Living in the South for 16 years made Ho think carefully about how she thought about race and what her own position was as an American of Asian heritage in an area that really only saw race in black-and-white terms. 

“One of the things I really grew to love and appreciate about the U.S. South is that it's an extraordinarily complex place and home to some of the most ardent anti-racism activists,” said Ho. “I'm eternally grateful that I got to become a better scholar and a better teacher of race by virtue of being physically and geographically in the U.S. South.”

Ho wrote about what it was like for her to be an Asian American in the South for Oxford American.

Her lived experiences, in addition to her research in Asian American studies, led her to think about racism much more broadly, and to see racism as a human rights issue. 

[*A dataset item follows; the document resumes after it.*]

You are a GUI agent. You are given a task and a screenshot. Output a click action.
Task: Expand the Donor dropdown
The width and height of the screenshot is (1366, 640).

She maintains that being anti-racist isn’t simply about not being racist. Rather, “it’s choosing to act in an anti-racist manner and to talk in an anti-racist manner. It’s understanding that racism is structural, it's systematic, it’s institutionalized.”

Her own lived experiences have also given her a clear life goal: to end racism. 

For that to happen, Ho said we must all see an end to sexism as well as an end “to discriminating against people based on sexuality or gender, as well as income inequality. And we must create spaces in which people of various abilities all have access and opportunity.”

“It really means universal human rights for all people.”